[Collection entries]
BEGIN

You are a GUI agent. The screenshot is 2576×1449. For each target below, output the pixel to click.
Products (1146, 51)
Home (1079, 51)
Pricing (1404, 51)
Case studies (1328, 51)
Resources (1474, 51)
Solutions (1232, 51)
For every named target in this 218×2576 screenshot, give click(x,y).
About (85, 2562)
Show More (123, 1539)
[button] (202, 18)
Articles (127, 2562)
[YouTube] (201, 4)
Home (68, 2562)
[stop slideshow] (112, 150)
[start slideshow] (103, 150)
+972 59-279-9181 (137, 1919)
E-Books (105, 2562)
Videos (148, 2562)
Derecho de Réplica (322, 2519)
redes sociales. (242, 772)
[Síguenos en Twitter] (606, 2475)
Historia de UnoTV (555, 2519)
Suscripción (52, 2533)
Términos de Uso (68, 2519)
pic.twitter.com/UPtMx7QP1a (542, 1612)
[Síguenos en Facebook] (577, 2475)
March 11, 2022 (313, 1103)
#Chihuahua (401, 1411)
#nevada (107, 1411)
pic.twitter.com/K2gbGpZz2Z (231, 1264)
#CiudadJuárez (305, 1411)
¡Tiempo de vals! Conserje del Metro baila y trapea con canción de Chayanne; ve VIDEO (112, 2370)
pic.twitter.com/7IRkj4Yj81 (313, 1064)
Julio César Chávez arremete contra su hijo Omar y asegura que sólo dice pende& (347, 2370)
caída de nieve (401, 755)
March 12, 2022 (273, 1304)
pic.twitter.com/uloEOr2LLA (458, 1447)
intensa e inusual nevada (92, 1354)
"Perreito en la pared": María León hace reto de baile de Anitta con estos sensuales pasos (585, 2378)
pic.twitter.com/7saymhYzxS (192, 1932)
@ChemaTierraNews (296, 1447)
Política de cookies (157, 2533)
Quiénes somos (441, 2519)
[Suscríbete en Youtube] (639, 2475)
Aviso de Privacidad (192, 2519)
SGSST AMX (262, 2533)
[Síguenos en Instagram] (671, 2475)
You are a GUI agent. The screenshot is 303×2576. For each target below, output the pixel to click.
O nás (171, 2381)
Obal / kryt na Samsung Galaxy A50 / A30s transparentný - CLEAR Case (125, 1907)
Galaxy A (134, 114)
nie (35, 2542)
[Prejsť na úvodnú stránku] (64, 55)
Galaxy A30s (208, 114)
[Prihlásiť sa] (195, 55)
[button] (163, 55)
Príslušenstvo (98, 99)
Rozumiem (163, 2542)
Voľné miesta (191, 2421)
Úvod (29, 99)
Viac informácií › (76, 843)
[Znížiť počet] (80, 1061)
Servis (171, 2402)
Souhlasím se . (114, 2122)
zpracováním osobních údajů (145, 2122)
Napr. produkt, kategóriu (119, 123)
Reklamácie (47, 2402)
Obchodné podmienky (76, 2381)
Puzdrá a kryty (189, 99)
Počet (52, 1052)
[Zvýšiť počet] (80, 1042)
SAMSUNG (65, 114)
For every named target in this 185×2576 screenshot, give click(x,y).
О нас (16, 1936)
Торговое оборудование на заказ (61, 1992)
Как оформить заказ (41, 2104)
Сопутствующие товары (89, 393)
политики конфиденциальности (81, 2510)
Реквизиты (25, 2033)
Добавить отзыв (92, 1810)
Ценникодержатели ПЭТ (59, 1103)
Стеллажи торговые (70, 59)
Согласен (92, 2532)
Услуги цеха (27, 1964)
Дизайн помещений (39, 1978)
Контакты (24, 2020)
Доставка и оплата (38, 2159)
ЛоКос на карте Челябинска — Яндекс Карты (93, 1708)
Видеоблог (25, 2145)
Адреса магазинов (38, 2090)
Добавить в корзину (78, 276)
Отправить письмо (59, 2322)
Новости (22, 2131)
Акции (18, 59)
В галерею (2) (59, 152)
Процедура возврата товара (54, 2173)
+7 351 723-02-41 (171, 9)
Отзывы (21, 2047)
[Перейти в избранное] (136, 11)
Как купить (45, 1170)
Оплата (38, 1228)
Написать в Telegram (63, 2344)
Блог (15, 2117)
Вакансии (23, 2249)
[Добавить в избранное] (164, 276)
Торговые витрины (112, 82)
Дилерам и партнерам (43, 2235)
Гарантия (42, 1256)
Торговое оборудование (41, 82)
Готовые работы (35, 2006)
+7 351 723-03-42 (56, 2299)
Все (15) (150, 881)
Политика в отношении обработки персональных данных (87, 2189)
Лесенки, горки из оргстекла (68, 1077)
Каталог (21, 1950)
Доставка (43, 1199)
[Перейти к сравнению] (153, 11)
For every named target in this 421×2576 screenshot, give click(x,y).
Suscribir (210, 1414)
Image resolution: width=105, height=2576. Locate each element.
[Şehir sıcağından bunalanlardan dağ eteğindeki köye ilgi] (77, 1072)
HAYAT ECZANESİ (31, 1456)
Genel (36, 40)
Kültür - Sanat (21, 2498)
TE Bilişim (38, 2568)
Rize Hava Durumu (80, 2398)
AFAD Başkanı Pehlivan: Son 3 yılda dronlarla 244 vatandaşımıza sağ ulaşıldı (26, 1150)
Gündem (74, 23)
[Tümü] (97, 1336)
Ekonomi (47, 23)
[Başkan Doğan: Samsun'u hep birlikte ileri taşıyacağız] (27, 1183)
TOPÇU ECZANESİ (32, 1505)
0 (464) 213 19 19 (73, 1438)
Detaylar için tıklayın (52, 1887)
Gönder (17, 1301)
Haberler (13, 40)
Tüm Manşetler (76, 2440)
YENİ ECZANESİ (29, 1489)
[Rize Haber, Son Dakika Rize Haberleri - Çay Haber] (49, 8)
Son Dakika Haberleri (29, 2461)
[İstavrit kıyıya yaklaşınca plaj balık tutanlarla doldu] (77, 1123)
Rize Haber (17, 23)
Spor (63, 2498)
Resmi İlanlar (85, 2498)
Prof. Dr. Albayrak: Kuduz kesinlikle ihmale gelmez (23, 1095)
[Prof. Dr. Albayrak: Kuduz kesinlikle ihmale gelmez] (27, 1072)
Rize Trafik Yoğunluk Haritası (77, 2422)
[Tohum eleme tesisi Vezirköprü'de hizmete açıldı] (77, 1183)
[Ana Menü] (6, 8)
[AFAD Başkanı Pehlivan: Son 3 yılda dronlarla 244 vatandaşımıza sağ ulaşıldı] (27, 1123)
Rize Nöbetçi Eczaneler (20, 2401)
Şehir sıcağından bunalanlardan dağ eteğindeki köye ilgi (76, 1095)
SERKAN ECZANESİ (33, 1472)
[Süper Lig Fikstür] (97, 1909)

END

Assignment →
In the entries above, please find the line with "[Prihlásiť sa] (195, 55)" and the line with "[Перейти к сравнению] (153, 11)", then write out exactly those two lines and every line between them, and nothing more.

Problem solution →
[Prihlásiť sa] (195, 55)
[button] (163, 55)
Príslušenstvo (98, 99)
Rozumiem (163, 2542)
Voľné miesta (191, 2421)
Úvod (29, 99)
Viac informácií › (76, 843)
[Znížiť počet] (80, 1061)
Servis (171, 2402)
Souhlasím se . (114, 2122)
zpracováním osobních údajů (145, 2122)
Napr. produkt, kategóriu (119, 123)
Reklamácie (47, 2402)
Obchodné podmienky (76, 2381)
Puzdrá a kryty (189, 99)
Počet (52, 1052)
[Zvýšiť počet] (80, 1042)
SAMSUNG (65, 114)
For every named target in this 185×2576 screenshot, give click(x,y).
О нас (16, 1936)
Торговое оборудование на заказ (61, 1992)
Как оформить заказ (41, 2104)
Сопутствующие товары (89, 393)
политики конфиденциальности (81, 2510)
Реквизиты (25, 2033)
Добавить отзыв (92, 1810)
Ценникодержатели ПЭТ (59, 1103)
Стеллажи торговые (70, 59)
Согласен (92, 2532)
Услуги цеха (27, 1964)
Дизайн помещений (39, 1978)
Контакты (24, 2020)
Доставка и оплата (38, 2159)
ЛоКос на карте Челябинска — Яндекс Карты (93, 1708)
Видеоблог (25, 2145)
Адреса магазинов (38, 2090)
Добавить в корзину (78, 276)
Отправить письмо (59, 2322)
Новости (22, 2131)
Акции (18, 59)
В галерею (2) (59, 152)
Процедура возврата товара (54, 2173)
+7 351 723-02-41 (171, 9)
Отзывы (21, 2047)
[Перейти в избранное] (136, 11)
Как купить (45, 1170)
Оплата (38, 1228)
Написать в Telegram (63, 2344)
Блог (15, 2117)
Вакансии (23, 2249)
[Добавить в избранное] (164, 276)
Торговые витрины (112, 82)
Дилерам и партнерам (43, 2235)
Гарантия (42, 1256)
Торговое оборудование (41, 82)
Готовые работы (35, 2006)
+7 351 723-03-42 (56, 2299)
Все (15) (150, 881)
Политика в отношении обработки персональных данных (87, 2189)
Лесенки, горки из оргстекла (68, 1077)
Каталог (21, 1950)
Доставка (43, 1199)
[Перейти к сравнению] (153, 11)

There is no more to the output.